Otwarty dostęp

Application of Incremental Updating Association Mining Algorithm in Geological Disasters System


Zacytuj

INTRODUCTION

Geological disasters are geological phenomena that cause serious harm or potential threat to human lives and property. Human activities can affect the occurrence of geological disasters and the extent of their damage, but they can not be completely eliminated or prevented. In addition to earthquakes, volcanoes, tsunamis and other sudden geological disasters can cause unmanageable destructive disaster to humans. Some slowly changing geological disasters such as landslides, land subsidence and ground fissures will also bring huge losses to the lives and property of the people, the economic development in cities and areas. Geological disasters have seriously affected the sustainable development of society and affected social stability. Therefore, geological disaster data is an important basic resource related to national economy and the people’s livelihood, because the data contains a lot of useful information. But understanding and relying on these data to make scientific decisions is beyond human capacity. How to make full use of geological exploration data to make relevant prediction and scientific decision-making has become one of the concerns of production decision makers.

Association Rule Mining[1] is one of the most explored, most commonly used data mining technology. This method is one of the most active research areas in the field of data mining. It mainly helps to discover the implicit and valuable relationships between data items in massive databases to guide decision makers in various fields such as commerce Strategic analysis. Researching association rule algorithms in big data technology environment is a very important and challenging research topic. Considering that the data in the database of geological disasters always change constantly, the incremental association rule updating techniques have been proposed to effectively maintain the association rules of updated data. The technology should have some characteristics:

The association rules should vary with the data;

The rule updating should avoid dealing with the old data again, as much as possible to use the previous processing results;

Updating maintenance methods should be applied to a variety of occasions as much as possible. FUP algorithm is iterative update algorithm based on Apriori algorithm.

In order to solve the problem of incremental updating mining of association rules, Cheung and other scholars proposed a fast update algorithm (FUP)[2]. Later, domestic scholars such as Zhu Yuquan proposed a method FUKFIA[3] for rapidly updating frequent item sets based on the FUP algorithm. They define a new set of frequent items that reduce the number of database scans to a certain extent.

Inevitably, the above incremental updating algorithm of association rules, like the Apriori algorithm, requires layer-by-layer traversal to generate frequent item sets. Therefore, there is also the problem of overhead in processing databases and generating huge candidate item sets.
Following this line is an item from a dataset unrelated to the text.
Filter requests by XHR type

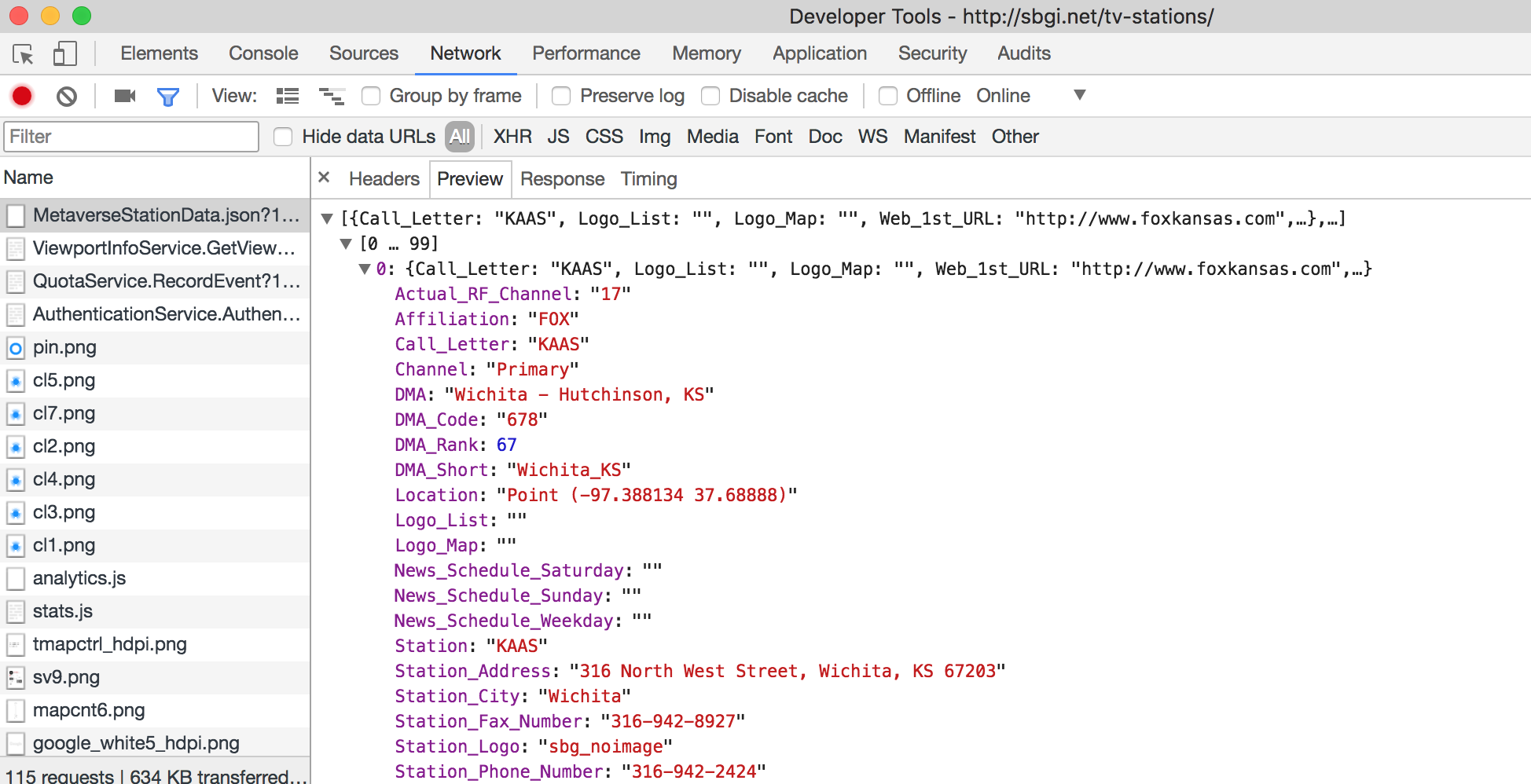[512, 137]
FUP2 algorithm[4] is based on the FUP algorithm to improve, put forward an improved algorithm for transaction records in the constantly updated, correct and delete operations. Feng Yucai and other scholars put forward incremental update association mining algorithm IUA and PIUA[5]. In the algorithm, splicing and pruning techniques are used to solve the generation of candidate item sets. When the transaction database is unchanged and the minimum support threshold is changed. CATS-tree algorithm[6], IUAR algorithm[7] are through a variety of methods to reduce the number of scanning the original database to achieve incremental update association rules maintenance issues.
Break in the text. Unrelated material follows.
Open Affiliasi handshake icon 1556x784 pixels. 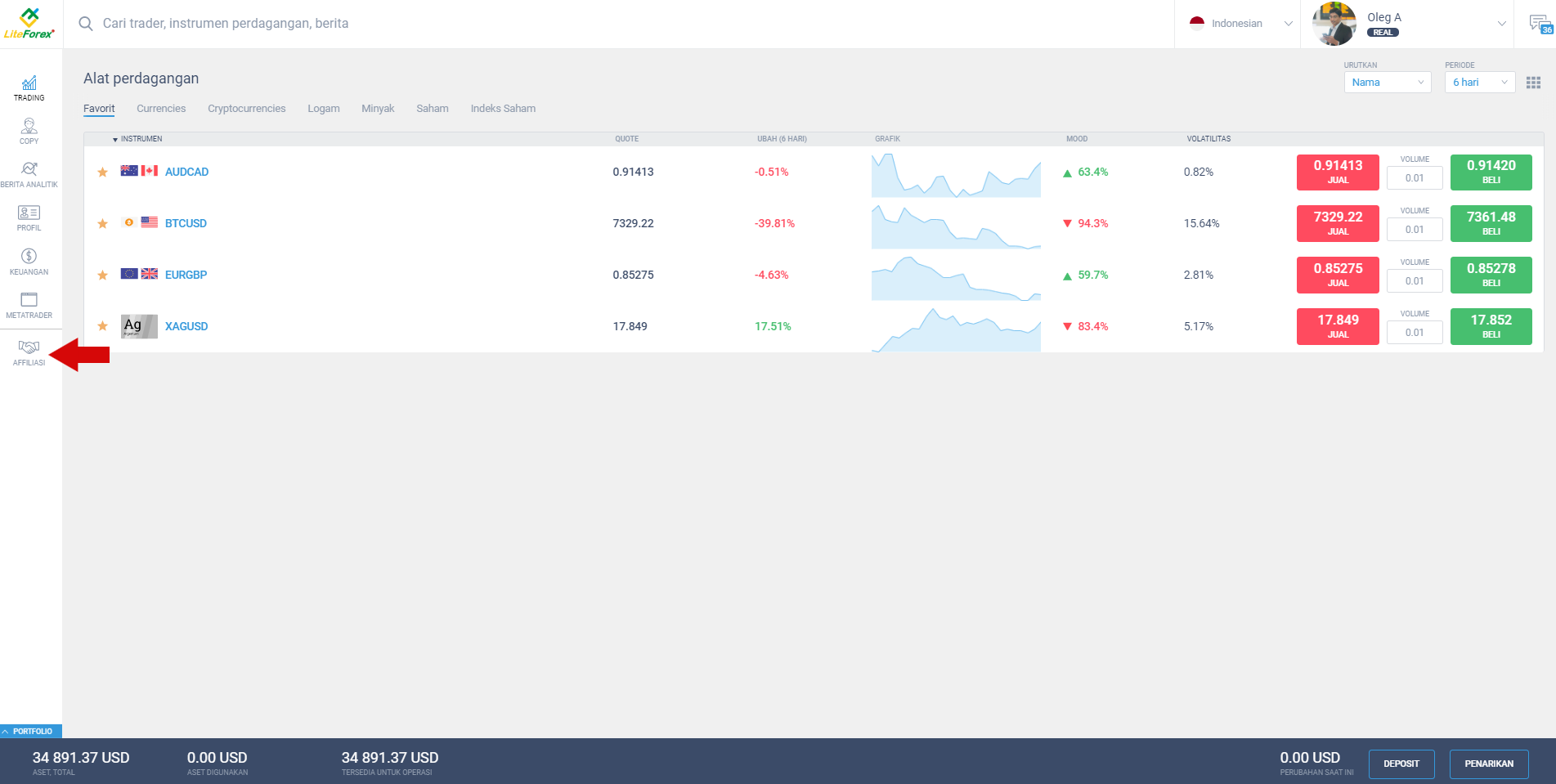coord(29,352)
To sum up, the FUP algorithm and the FUP2 algorithm are used to maintain the incremental updating association mining when the minimum support threshold and the minimum confidence threshold do not change, and the transaction records are continuously updated. IUA algorithm, PIUA algorithm and CATS-tree algorithm handle the maintenance of incremental updating association mining when the transaction record data does not change, the minimum support threshold and the minimum confidence threshold change. The IUAR algorithm is used to solve the problem of maintaining and updating the association mining when the transaction database is continuously updated and the minimum support threshold is changed. The basic idea of the algorithm is to obtain the extended set of candidate frequent items by reducing the support degree. When accessing the updated database, the association rules are incrementally updated by constantly updating the candidate frequent item sets. Although this algorithm has been greatly optimized in terms of the large number of candidate item sets, there are still some shortcomings that it is necessary to retrieve the original transaction database multiple times and produce a large number of candidate item sets. So far, there has been relatively little research on incremental updates in the context of big data environments when both the transaction database and the minimum support threshold are changed. Therefore, it is very necessary to find an incremental update mining method that can effectively solve such problems.
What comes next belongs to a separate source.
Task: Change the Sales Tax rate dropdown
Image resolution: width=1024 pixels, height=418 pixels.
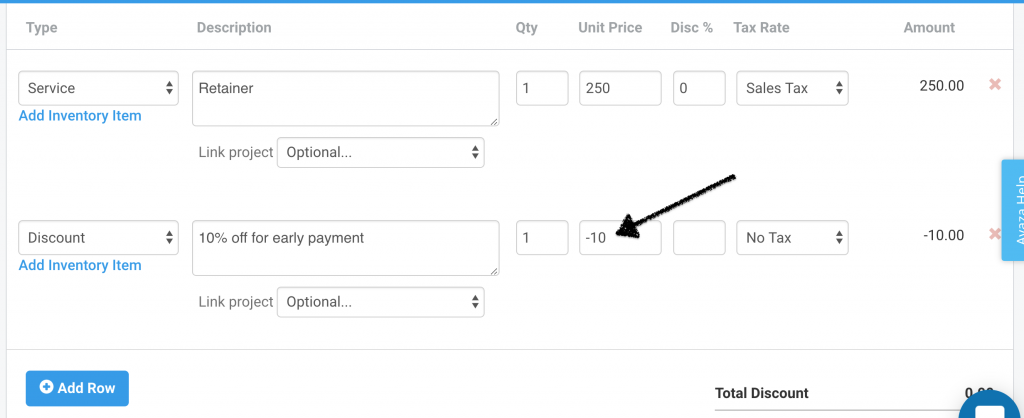Action: click(792, 88)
In this paper, we propose an incremental update mining algorithm for inverted index tree, which is applied to geological disaster monitoring system. Firstly, the frequent item sets are excavated according to the database, and then the association rules are obtained and analyzed. Finally, the association rules are applied to the early warning work.

INVERTED INDEX AND INVERTED INDEX TREE
Inverted index

The inverted index is the most commonly used data structure in the information retrieval system. In the index, each index item consists of the attribute value and the location information that appears, <Key, storage address>. At the time of querying, you can get all the documents that contain the keyword at once, so the retrieval efficiency is higher than the forward index. For example, Table 1 is a partial transaction log of the groundwater table (derived from the original transaction database of the Geological Disaster Monitoring System), and Figure 1 is the inverted index map (IIP)[8] of TABLE I.

TABLE I.

GROUNDWATER TABLE IN GEOLOGICAL DISASTERS DATABASE (MM)

Figure 1.

TABLE. I corresponds to the inverted index map(IIP)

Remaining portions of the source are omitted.